Exercise goal: Report each line of the material below where the word "named" can be found.

Provided records:
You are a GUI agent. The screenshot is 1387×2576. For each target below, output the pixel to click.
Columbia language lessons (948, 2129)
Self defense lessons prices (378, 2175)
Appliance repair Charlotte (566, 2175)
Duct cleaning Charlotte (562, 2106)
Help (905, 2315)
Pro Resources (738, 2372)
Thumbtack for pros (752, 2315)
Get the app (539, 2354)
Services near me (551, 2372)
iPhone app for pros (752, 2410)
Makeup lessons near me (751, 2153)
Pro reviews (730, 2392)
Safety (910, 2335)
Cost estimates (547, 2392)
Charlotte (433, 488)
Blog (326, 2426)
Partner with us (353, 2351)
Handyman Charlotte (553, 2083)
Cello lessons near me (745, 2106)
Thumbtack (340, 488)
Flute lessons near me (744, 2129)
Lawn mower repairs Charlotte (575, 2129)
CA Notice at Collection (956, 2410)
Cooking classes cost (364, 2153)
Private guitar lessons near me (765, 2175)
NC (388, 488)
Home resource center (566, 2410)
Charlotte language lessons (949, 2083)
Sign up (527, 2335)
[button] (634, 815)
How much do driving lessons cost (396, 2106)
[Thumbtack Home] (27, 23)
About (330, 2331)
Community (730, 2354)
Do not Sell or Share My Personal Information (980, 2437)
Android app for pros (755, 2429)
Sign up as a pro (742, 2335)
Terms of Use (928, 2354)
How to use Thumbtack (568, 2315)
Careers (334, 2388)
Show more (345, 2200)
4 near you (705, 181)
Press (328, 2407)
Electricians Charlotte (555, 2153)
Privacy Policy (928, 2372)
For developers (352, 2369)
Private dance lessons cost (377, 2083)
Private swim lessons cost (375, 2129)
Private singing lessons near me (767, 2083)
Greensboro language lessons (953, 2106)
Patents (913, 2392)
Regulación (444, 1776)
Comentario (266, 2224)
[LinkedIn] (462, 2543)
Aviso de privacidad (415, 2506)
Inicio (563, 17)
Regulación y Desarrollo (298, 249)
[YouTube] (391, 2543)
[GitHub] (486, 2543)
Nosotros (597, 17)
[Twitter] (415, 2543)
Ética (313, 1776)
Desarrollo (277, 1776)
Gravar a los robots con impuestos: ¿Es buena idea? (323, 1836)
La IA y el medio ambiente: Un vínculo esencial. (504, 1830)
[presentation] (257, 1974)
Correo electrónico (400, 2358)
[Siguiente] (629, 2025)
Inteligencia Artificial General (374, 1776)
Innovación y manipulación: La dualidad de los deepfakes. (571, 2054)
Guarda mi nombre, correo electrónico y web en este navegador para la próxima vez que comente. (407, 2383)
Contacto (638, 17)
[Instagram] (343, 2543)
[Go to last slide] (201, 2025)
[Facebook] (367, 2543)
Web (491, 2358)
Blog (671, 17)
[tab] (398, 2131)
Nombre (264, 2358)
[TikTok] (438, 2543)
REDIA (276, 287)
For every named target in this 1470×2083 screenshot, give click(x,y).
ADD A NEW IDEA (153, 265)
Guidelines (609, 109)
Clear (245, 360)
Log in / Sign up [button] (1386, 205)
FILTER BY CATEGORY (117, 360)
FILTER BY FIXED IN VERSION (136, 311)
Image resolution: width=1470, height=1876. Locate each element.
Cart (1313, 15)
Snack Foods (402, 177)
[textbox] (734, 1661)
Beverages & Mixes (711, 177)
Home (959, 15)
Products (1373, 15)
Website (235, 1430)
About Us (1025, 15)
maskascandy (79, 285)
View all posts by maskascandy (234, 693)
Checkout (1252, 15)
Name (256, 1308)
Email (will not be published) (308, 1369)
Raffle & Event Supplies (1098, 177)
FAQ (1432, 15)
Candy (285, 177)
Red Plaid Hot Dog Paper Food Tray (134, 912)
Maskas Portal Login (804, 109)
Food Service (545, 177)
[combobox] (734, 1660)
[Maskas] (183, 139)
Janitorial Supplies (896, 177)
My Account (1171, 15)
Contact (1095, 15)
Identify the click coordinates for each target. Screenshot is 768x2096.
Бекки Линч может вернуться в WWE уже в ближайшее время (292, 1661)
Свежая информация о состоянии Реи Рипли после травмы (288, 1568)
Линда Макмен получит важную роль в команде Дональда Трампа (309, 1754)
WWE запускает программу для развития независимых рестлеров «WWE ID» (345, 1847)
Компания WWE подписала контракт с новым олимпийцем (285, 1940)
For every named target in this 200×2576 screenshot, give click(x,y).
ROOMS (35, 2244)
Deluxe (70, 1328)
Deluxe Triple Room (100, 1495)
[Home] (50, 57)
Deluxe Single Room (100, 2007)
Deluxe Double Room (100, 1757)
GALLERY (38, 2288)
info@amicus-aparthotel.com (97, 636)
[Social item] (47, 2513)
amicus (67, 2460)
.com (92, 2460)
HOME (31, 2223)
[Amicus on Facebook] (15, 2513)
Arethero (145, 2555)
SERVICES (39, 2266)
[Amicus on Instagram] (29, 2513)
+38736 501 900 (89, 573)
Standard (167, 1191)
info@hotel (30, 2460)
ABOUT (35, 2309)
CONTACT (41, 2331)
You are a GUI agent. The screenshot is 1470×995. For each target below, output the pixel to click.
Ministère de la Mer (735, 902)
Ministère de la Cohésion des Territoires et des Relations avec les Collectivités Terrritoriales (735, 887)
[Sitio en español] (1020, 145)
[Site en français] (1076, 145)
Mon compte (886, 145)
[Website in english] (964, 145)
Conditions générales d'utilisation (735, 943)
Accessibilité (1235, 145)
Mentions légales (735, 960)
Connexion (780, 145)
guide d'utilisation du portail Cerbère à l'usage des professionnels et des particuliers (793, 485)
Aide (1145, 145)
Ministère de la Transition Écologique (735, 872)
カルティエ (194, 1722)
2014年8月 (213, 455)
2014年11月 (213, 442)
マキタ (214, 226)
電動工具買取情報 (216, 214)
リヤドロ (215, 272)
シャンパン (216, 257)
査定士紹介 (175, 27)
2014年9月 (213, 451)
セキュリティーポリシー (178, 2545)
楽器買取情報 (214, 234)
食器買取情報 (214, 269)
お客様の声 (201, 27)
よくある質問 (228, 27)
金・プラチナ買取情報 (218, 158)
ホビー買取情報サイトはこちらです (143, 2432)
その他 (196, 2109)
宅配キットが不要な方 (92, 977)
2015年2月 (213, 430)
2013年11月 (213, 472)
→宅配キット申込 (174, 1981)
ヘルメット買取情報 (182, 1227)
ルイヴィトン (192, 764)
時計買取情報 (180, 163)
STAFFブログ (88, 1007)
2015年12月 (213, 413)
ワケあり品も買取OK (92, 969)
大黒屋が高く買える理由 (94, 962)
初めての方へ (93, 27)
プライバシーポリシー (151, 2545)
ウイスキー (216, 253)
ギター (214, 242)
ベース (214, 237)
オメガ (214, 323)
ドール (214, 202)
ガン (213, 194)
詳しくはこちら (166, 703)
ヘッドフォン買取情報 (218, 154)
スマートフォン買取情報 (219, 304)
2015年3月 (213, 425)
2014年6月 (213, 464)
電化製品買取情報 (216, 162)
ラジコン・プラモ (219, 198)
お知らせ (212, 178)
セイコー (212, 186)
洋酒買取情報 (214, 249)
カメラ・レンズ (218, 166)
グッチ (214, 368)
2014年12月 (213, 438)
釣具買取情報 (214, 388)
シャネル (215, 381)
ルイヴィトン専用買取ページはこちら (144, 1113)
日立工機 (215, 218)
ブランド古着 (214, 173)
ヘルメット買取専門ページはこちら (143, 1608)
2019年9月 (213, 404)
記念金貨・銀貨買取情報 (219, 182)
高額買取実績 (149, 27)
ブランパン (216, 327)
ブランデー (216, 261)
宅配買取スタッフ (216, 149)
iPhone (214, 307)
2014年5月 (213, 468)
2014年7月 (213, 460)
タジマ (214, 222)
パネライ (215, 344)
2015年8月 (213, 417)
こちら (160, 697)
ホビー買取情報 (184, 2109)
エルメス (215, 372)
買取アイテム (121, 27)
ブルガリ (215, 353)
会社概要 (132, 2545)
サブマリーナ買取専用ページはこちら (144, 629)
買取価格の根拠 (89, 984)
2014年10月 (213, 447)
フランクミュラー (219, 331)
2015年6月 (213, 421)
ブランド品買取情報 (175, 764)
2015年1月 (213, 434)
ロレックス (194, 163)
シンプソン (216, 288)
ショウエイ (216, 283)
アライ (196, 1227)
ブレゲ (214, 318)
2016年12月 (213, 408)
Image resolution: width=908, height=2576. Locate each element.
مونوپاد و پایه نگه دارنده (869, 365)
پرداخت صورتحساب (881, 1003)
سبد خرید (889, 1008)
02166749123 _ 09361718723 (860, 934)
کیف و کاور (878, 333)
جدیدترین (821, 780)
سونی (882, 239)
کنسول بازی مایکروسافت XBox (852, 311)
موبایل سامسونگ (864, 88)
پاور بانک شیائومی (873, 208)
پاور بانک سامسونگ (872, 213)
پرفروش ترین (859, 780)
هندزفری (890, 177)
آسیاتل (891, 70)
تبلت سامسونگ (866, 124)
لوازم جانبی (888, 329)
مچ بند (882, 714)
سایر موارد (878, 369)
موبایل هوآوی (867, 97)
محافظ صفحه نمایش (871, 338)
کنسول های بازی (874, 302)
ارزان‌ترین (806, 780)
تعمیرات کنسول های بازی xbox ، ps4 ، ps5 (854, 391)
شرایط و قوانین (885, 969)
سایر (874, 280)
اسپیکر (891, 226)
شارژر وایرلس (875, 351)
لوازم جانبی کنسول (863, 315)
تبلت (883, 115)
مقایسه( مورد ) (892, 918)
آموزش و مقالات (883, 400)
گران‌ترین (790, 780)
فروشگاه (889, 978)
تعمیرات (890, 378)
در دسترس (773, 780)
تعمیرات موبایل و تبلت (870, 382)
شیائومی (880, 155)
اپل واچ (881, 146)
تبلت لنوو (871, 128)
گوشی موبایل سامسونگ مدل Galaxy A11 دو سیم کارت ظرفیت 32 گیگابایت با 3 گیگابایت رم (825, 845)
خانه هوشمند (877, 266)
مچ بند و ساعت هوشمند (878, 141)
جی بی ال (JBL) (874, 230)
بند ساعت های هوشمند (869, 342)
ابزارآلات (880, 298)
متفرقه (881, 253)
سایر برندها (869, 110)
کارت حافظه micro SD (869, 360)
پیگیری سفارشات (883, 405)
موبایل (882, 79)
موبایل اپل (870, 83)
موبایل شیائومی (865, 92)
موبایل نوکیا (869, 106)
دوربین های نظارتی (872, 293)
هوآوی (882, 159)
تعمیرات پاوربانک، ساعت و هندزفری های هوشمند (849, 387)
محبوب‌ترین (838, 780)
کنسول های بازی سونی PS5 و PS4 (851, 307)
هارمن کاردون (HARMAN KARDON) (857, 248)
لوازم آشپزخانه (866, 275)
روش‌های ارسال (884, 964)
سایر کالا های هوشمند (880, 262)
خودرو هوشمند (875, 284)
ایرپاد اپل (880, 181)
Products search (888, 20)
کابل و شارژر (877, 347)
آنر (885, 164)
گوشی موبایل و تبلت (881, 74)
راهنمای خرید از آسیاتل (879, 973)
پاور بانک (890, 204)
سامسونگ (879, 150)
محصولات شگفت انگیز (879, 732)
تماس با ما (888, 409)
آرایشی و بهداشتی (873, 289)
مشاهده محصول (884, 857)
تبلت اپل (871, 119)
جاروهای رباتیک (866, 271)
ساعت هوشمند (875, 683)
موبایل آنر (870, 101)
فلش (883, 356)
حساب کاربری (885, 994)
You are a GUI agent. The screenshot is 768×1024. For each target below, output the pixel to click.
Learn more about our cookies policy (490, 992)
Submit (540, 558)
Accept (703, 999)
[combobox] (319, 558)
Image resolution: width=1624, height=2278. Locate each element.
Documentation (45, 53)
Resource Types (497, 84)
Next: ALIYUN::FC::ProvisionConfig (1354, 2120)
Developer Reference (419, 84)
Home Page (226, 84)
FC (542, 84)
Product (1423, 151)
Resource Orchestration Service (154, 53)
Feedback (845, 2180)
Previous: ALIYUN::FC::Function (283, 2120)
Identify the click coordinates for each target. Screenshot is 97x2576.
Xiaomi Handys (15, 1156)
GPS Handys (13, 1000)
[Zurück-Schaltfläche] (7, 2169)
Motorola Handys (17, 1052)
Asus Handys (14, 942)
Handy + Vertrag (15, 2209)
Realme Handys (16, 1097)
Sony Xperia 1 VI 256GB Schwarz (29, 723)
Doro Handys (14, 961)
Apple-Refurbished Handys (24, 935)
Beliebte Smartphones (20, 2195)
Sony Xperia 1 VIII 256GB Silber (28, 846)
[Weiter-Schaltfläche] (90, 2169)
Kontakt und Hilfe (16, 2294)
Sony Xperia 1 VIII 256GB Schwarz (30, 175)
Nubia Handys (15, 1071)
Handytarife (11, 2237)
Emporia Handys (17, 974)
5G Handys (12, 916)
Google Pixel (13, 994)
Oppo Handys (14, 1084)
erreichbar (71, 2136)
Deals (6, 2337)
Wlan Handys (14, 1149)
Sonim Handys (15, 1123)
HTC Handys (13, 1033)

Response:
For every named target in this 1470×2083 screenshot, give click(x,y).
For every named target in this 200×2576 screenshot, give click(x,y).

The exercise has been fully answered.